German troops return to Bosnia
Germany has ordered some 50 soldiers to join the EU-led peacekeeping mission in the former Yugoslav republic of Bosnia-Herzegovina, after pulling out almost a decade ago. The Bosnian Serbs objected and the Russian embassy warned of NATO power games as the first group of Bundeswehr soldiers deployed outside Sarajevo on Tuesday.
According to EUFOR, the Germans will “provide additional capacity” at both the headquarters of Operation Althea and at a network of outposts that provide a link to local governments and communities.
“This deployment is a further demonstration of the EU’s commitment to a stable, prosperous and European future for all the citizens” of Bosnia-Herzegovina, the mission said.
Around 50,000 NATO peacekeepers were first deployed to Bosnia in 1996, to enforce the armistice that ended the 1992-95 civil war between the country’s Serbs, Muslims and Croats. The EU took over in 2004, and Germany pulled out its contingent in late 2012. Presently, EUFOR has an estimated 1,100 troops from 20 countries whose mission is now to assist Bosnia “on its path towards European integration.”

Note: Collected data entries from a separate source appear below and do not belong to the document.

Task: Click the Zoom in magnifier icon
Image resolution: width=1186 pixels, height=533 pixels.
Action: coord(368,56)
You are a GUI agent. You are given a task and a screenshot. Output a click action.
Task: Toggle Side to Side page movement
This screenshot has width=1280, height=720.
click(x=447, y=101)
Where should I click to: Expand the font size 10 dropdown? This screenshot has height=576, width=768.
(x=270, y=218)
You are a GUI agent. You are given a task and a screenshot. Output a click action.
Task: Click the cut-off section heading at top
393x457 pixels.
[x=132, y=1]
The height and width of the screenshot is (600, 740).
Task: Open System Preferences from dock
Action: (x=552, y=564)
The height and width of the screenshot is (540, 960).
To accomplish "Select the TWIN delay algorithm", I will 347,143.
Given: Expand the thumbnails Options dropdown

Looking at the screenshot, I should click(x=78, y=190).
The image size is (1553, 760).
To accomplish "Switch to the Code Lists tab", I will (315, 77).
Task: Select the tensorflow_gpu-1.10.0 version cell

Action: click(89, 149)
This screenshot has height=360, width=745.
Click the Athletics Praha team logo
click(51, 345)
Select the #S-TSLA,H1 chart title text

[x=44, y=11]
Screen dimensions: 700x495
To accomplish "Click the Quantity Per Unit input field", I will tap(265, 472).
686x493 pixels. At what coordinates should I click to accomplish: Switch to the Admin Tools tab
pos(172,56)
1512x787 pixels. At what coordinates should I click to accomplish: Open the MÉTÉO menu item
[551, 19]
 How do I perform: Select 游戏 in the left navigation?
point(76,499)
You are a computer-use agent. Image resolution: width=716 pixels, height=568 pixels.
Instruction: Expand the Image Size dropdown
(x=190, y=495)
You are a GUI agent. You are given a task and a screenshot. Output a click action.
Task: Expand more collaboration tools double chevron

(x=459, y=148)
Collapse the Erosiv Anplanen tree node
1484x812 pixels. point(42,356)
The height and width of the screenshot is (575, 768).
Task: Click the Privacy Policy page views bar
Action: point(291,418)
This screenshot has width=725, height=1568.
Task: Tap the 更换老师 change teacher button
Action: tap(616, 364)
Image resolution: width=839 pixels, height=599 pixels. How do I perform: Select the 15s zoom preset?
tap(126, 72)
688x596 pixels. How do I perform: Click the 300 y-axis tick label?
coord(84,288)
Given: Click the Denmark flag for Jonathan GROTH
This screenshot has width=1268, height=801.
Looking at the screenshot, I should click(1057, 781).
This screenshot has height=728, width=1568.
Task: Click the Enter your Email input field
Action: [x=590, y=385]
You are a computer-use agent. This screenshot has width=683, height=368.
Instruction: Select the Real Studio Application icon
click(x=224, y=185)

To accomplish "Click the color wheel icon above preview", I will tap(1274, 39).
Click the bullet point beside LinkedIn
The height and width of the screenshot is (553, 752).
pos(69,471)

Milorad Dodik, the Bosnian Serb member of the country’s tripartite presidency, said that his people do not support and can’t trust Germany’s military presence in Bosnia, given the recent Bundestag resolution expressing the desire to revise the Dayton Peace Accords.
“This resolution interferes with our constitutional order and represents meddling into another country’s internal affairs,” Dodik told local media on Tuesday. He added that Germany’s history in the region – as occupiers in both world wars – also works against the Serbs having any confidence in Berlin’s actions.
Meanwhile, the Russian embassy in Sarajevo said the arrival of German troops appears to be part of the US-UK agenda for a “creeping NATO-ization” of Bosnia. EUFOR itself had told the UN Security Council that the country was peaceful and stable, so their sudden call for reinforcements appears disingenuous, while references to the crisis in Ukraine are “particularly unacceptable,” the embassy added.
Russia is mindful of possible provocations aimed at portraying EUFOR as weak and in need of replacement by “NATO occupation troops,” the embassy said, urging all Bosnian factions to “not join an artificially imposed game played with marked cards” but to begin discussing internal political problems without external dictates.
EUFOR’s mandate is scheduled to expire in November and its extension will be up to the UN Security Council, where Russia has a veto. Last year, when Russia refused to approve the appointment of Christian Schmidt as the new “high representative” in Bosnia, Western countries appointed the former German politician themselves.